Market News

Market Update - August

18/08/2016

Kate Rogers

Kate Rogers

Head of Policy

Slowdown in activity

Economic data in the UK has shown a broad-based slump in the immediate aftermath of the EU referendum vote. The early indicators suggest that UK economic momentum has slowed markedly across manufacturing, services and construction and there is upside inflation pressure as a result of the weak currency.  We expect inflation to continue to rise, with UK CPI forecast to breach 2% in the second half of 2017. Eurozone activity has been resilient after the vote and the results of the European bank stress tests were encouraging. US economic data remains robust, although GDP growth was weaker than expected last quarter.  

Rates lower for longer

In response to this slowdown in activity and in an effort to avoid recession, the Bank of England delivered a bigger-than-expected stimulus package, reducing interest rates and increasing quantitative easing. While the Bank of England faces a trade-off between inflation and stabilising activity, its stance is to tolerate a temporary period of above-target inflation.  The Federal Reserve has also turned more cautious after the Brexit vote, delaying the upward trajectory of US interest rates. Futures markets are no longer looking for a rate increase in 2016, with the earliest move expected in March 2017.

Investment implications

Equity and bond markets have been buoyed by further injections of liquidity and a delay in normalisation of interest rates in the US.  Sterling weakness has had a meaningful translational effect on the UK equity market, benefitting the large global companies in particular.  With over 70% of the UK equity market earnings generated overseas, a 10% fall in sterling equates to a 7% rise in market earnings, and has driven prices upwards.  We continue to believe that the bond market is overvalued, and underestimates inflationary pressures.  Equities have had a strong run, and where clients need cash to fund expenditure we have used the strength to take profits.  However, we are retaining our core equity allocations, as monetary policy remains supportive and valuations are not overly expensive.  We expect equities to trade in a wide, volatile range and retain an exposure to absolute return approaches to dampen overall portfolio volatility.  UK commercial property funds have experienced some liquidity challenges in the aftermath of the vote, however we believe they will be supported by the strong income characteristics, despite the more lacklustre capital performance anticipated. 
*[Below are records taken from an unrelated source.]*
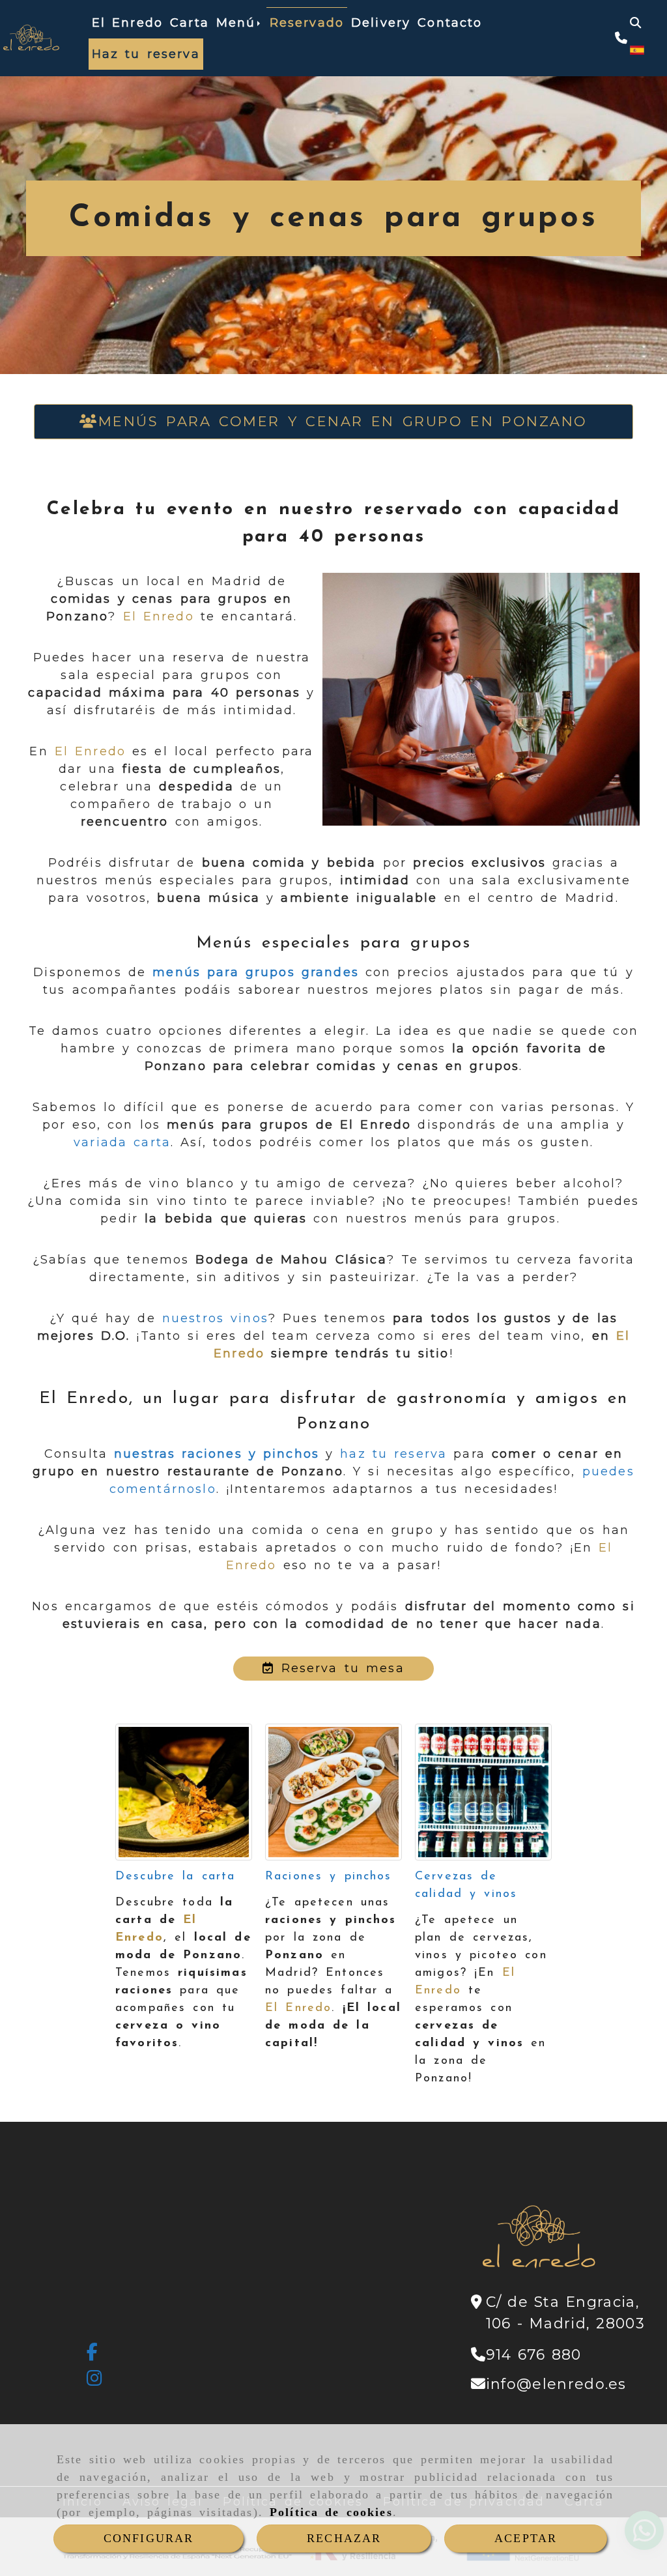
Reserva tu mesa (339, 1668)
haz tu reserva (393, 1454)
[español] (637, 49)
The opinions contained herein are those of the author and do not necessarily represent the house view. This document is intended to be for information purposes only. The material is not intended as an offer or solicitation for the purchase or sale of any financial instrument. The material is not intended to provide, and should not be relied on for, accounting, legal or tax advice, or investment recommendations. Information herein is believed to be reliable but Cazenove Capital does not warrant its completeness or accuracy. No responsibility can be accepted for errors of fact or opinion. This does not exclude or restrict any duty or liability that Cazenove Capital has to its customers under the Financial Services and Markets Act 2000 (as amended from time to time) or any other regulatory system. Cazenove Capital is part of the Schroder Group and a trading name of Schroder & Co. Limited 12 Moorgate, London, EC2R 6DA. Authorised by the Prudential Regulation Authority and regulated by the Financial Conduct Authority and the Prudential Regulation Authority. For your security, communications may be taped and monitored.